Menopause Bone Health Boosting Smoothie - Calcium-Rich Tahini and Almond Milk Shake - PCOS-Friendly Recipe

Menopause Bone Health Boosting Smoothie - Calcium-Rich Tahini and Almond Milk Shake
Prep: 5 min
Servings: 2
Breakfast

Nutrition per Serving

250 Calories
8g Protein
30g Carbs
12g Fat
Grocery list: Unsweetened almond milk, tahini, ripe banana, honey, vanilla extract, ground cinnamon. GI information: Almond milk (low GI), banana (medium GI), honey (medium GI).

Ingredients

  • 1 cup unsweetened almond milk (240ml)
  • 2 tablespoons tahini (30g)
  • 1 ripe banana
  • 1 tablespoon honey (15g)
  • 1/2 teaspoon vanilla extract (2.5ml)
  • 1/4 teaspoon ground cinnamon (0.65g)

Instructions

  1. Combine all ingredients in a blender.
  2. Blend until smooth and creamy.
  3. Pour into glasses and serve immediately.
This Menopause Bone Health Boosting Smoothie is a delicious way to start your day and support your bone health. It's packed with calcium from almond milk and tahini, which are essential for bone health, especially during menopause.

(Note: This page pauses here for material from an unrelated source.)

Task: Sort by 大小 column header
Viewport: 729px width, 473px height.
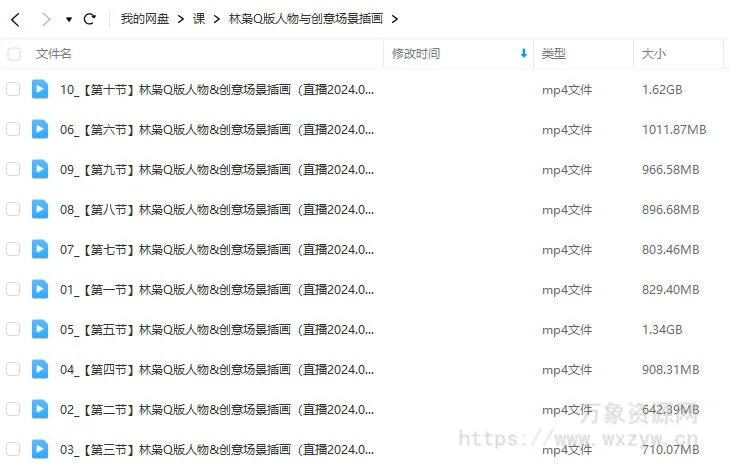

The banana adds a natural sweetness and provides potassium, while the honey offers a touch of additional sweetness. This smoothie is also PCOS-friendly, as it is low in sugar and high in fiber, helping to regulate blood sugar levels. The healthy fats from the tahini and almond milk can also help to balance hormones, which is crucial for managing PCOS.